The median household income was $72,960 and the median family income was $94,066. Males had a median income of $65,023 versus $44,525 for females. The per capita income for the city was $39,141. About 3.4% of families and 5.6% of the population were below the poverty line, including 6.6% of those under age 18 and 3.5% of those age 65 or over.

2020 census

As of the 2020 United States census, there were 92,606 people, 32,461 households, and 23,672 families residing in the city.

Transportation

Hoover is served by two interstate highways, 65 and 459, with a major interchange near the center of the city. Major arterial roads include U.S. Route 31 as a north–south route through the middle of the city, U.S. Route 280 in the eastern portion of the city, Route 150 as an east–west road connecting the city center to the western side, and Valleydale Road connecting Route 31 and Route 280.
Hoover is also served by the Birmingham-Jefferson County Transit Authority.

Communities

 Acton
 Altadena
 Bluff Park
 Caldwell Mill
 Chace Lake
 Country Club Highlands
 Deer Valley
 Georgetown
 Green Valley
 Greystone
 Inverness
 Lake Crest
 Lake Cyrus
 Lake Wilborn
 Patton Chapel
 Pinewood
 Riverchase
 Rocky Ridge
 Ross Bridge
 Russet Woods
 Shades Mountain
 Shoal Creek
 Southlake
 The Preserve
 Trace Crossings

Parks

Aldridge Gardens
Bluff Park Community Center and Playground
Blue Ridge Park
Georgetown Park
Howard Lake Park
Inverness Park
Loch Haven Park
Moss Rock Preserve
Ross Park
Russet Woods Park
Star Lake Park
Sertoma Park
Veterans Park
Wildflower Park
Chace Lake Park

Education

Primary and secondary schools

Hoover is served by Hoover City Schools. It has ten elementary schools, three middle schools, and two high schools, Spain Park High School and Hoover High School. Both schools have ranked high for excellent academics, being rated close to the top five-hundred schools in the country. During the 2005–2006 school year, some 2,451 students enrolled in Hoover High School, 1,400 in Spain Park High School, with a total of 11,433 students in the Hoover City School system. Spain Park received the National Blue Ribbon Award in 2008.

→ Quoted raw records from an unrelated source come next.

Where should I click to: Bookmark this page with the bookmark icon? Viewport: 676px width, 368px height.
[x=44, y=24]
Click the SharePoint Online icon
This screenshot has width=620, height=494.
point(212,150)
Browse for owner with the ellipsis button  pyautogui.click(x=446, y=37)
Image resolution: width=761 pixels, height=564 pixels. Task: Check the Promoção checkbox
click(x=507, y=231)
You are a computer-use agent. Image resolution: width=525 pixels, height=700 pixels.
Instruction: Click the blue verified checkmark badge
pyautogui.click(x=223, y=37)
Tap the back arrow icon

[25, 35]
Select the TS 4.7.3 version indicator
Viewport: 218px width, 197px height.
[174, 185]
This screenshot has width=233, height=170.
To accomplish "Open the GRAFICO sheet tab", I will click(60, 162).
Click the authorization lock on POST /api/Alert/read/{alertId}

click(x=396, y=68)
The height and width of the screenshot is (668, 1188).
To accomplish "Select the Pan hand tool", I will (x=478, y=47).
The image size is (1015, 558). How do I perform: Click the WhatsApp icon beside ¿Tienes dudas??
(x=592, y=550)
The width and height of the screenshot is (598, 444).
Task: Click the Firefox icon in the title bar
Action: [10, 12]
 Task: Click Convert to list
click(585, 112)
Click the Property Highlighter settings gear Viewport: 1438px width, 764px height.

Berry Middle School, which served as the city's first high school before the present Hoover High was constructed, was closed after the 2005–2006 academic year. Students were moved to a new Berry Middle School constructed near the site of Spain Park High School. A poll of residents in 2007 favored selling the school, possibly to the independent Shades Mountain Christian School. Simmons Middle School and Bumpus Middle School are the city's other middle schools.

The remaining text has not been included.